This work was intended to enhance Easter season at a local church in Loveland, Colorado.
'Now the green blade riseth' by J M C Crum (1872-1958) [altd]. Extract reproduced by permission of Oxford University Press. All rights reserved.
"The term liturgy is derived from the composite Greek word λειτουργία, meaning a public duty or a work undertaken by a citizen for the state. Today the term liturgy is applied to the public worship of the Church and is generally distinguished from private devotion, which occurs outside of the official community worship. Liturgical art ... has little or nothing to do with beauty. It is not decoration. Liturgical art is a visual aid for worship designed, one hopes, to be an integral part of liturgy. Liturgical art at its most edifying expresses the historic church, her traditions, theology and Scripture. It is not in the category of personal work that seeks to express an individual artist and that artist's point of view. At its ideal, liturgical art is made and used within an atmosphere of prayer, ushering the people of God, and the artist included, into an authentic experience of worship." (ecva.org.)
"The artistic value of a piece of art within the context of worship becomes precisely its value as an aid to worship.

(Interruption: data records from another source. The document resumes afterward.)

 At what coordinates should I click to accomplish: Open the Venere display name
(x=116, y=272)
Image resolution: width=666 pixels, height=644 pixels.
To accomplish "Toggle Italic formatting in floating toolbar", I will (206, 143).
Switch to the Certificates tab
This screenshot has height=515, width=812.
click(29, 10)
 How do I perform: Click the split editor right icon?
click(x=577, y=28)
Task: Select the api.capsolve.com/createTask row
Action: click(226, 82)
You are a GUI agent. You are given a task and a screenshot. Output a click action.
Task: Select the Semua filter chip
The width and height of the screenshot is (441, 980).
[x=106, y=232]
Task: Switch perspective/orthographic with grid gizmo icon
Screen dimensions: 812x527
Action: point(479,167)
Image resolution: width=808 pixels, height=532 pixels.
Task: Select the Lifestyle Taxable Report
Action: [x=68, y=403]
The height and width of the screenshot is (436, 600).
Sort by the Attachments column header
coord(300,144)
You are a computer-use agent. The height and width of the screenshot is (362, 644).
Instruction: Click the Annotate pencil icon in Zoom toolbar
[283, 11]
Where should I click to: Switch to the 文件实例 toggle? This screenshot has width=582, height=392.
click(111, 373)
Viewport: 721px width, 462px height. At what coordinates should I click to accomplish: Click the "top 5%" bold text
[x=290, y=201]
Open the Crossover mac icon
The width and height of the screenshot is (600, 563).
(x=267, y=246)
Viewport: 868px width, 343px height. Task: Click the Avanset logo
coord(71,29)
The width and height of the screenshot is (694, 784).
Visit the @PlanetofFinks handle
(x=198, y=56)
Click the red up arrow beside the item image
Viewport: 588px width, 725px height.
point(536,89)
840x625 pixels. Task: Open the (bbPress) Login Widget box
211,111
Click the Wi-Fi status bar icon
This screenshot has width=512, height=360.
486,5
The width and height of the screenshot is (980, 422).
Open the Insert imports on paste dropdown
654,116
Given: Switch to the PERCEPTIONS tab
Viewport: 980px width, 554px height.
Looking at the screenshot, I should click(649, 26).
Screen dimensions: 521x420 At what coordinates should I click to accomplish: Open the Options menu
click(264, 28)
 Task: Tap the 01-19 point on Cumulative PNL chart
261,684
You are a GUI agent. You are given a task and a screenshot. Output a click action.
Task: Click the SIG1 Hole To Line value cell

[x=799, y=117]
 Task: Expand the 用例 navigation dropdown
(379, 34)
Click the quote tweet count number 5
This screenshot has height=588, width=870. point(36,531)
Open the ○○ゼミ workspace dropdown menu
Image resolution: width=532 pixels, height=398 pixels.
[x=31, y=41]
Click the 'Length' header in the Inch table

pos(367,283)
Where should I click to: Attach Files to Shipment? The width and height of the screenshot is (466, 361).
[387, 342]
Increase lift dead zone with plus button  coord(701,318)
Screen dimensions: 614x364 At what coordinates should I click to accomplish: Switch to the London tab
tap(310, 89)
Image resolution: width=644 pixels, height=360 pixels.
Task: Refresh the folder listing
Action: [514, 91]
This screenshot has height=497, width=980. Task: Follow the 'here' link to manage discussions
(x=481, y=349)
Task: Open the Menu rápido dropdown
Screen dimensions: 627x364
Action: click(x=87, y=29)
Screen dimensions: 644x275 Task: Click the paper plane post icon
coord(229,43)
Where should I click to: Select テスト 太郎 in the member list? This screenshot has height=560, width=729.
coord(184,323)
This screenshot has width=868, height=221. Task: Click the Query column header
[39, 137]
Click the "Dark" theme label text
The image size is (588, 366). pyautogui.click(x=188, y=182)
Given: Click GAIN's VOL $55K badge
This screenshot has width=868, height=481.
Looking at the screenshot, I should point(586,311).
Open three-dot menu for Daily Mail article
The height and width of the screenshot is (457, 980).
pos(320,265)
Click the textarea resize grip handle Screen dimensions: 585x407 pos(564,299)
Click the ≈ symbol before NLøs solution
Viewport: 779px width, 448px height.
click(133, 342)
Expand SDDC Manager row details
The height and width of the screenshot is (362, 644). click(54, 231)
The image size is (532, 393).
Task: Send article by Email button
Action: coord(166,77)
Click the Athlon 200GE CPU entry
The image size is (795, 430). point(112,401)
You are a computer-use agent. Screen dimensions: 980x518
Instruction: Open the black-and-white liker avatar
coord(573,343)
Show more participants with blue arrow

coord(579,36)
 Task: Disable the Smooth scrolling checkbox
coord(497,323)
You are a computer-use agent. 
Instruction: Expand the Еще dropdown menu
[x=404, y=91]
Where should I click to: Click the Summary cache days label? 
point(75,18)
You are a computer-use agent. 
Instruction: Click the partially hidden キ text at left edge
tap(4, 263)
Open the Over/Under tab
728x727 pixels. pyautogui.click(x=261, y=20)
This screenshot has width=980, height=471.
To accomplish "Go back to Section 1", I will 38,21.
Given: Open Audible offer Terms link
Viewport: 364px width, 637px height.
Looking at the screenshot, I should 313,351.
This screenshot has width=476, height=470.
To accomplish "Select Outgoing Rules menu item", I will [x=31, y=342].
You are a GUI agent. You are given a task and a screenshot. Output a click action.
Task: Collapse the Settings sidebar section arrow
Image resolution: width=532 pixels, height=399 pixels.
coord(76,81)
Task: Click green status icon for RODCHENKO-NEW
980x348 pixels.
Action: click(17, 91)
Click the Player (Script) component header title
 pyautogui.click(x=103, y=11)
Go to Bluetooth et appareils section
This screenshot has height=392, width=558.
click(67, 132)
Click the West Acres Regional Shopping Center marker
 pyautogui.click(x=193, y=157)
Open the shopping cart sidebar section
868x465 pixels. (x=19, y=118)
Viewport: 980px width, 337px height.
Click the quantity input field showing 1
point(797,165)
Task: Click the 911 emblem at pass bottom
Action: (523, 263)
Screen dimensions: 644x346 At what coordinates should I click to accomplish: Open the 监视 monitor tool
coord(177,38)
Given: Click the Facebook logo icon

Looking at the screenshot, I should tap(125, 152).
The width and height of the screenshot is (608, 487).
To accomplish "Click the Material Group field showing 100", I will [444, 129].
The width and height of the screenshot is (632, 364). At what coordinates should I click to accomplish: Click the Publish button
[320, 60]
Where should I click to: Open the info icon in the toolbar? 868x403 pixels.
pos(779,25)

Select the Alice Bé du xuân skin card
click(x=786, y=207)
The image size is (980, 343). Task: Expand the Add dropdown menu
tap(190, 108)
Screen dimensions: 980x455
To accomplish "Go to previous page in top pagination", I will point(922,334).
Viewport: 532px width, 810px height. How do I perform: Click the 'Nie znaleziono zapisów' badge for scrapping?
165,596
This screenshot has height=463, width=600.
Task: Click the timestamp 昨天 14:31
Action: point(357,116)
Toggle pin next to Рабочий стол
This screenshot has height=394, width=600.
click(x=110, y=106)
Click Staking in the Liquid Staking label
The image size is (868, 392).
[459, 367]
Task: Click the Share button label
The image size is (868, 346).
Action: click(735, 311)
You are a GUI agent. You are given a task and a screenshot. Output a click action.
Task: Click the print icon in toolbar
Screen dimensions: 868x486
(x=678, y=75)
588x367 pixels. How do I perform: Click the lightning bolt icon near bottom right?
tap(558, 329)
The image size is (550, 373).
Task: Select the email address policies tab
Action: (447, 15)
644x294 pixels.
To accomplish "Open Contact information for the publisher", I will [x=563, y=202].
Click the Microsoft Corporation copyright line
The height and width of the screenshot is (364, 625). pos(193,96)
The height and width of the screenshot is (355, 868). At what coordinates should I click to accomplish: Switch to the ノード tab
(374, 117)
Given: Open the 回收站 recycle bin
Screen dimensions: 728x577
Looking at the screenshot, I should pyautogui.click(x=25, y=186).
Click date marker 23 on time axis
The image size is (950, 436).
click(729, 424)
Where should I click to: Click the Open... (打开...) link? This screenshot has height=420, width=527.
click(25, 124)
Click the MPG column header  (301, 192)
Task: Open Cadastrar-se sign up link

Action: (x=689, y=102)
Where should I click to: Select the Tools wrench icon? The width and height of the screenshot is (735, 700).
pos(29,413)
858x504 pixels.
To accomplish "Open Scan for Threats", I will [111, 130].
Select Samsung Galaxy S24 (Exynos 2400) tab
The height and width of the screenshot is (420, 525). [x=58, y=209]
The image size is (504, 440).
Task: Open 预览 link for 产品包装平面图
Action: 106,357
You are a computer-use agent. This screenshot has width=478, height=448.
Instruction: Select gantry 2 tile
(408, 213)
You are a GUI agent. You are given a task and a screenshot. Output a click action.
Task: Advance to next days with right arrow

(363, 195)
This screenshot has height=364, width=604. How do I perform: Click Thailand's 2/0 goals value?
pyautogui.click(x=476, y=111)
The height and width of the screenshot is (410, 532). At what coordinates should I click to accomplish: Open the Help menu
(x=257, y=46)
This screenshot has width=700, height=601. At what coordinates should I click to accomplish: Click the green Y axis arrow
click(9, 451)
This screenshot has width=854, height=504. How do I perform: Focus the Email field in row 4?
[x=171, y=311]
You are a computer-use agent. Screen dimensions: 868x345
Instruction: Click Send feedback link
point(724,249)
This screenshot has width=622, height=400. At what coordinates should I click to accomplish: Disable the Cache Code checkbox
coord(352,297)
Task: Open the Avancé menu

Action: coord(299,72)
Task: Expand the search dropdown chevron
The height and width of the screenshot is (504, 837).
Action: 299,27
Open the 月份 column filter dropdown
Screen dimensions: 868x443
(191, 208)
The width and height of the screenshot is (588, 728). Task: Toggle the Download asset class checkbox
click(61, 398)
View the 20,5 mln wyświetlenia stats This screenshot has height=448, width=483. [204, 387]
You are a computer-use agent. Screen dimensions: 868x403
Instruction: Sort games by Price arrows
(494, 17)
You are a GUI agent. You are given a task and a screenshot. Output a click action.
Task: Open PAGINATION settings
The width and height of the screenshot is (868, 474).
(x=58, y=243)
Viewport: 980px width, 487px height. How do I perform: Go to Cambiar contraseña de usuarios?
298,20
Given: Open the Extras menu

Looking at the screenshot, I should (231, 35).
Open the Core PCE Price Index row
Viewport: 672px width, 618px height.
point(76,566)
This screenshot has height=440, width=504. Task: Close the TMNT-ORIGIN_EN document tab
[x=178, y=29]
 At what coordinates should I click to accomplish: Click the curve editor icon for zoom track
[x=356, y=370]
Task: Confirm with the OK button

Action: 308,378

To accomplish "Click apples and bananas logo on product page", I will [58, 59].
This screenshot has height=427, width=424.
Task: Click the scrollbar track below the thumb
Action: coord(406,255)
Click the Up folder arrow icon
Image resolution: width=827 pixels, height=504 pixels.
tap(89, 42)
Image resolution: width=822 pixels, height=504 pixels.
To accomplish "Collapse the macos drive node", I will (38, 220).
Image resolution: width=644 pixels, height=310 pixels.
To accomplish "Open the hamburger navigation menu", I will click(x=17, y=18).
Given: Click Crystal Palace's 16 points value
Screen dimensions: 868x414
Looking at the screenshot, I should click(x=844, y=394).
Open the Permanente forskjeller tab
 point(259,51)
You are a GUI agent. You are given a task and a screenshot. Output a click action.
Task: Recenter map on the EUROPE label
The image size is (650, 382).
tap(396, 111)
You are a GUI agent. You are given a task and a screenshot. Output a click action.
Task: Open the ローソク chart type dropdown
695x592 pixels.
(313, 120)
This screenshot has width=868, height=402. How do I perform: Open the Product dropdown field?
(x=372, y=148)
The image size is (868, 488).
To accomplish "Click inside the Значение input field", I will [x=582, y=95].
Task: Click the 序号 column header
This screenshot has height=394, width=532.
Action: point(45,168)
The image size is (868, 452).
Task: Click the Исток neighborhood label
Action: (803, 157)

The extent to which it aids worship - not drawing attention to itself but instead directing us to the holy - is its primary artistic value in that context." (Bruce Benson, Liturgy as a Way of Life.)
It is a privilege to participate in making art and/or music that can be used within the church or used by individuals of the same worshipping body in order to bring unity and focus - participating in "an action by which a group of people become something corporately which they had not been as a mere collection of individuals - a whole greater than the sum of its parts." (Alexander Schmemann, For the Life of the World.)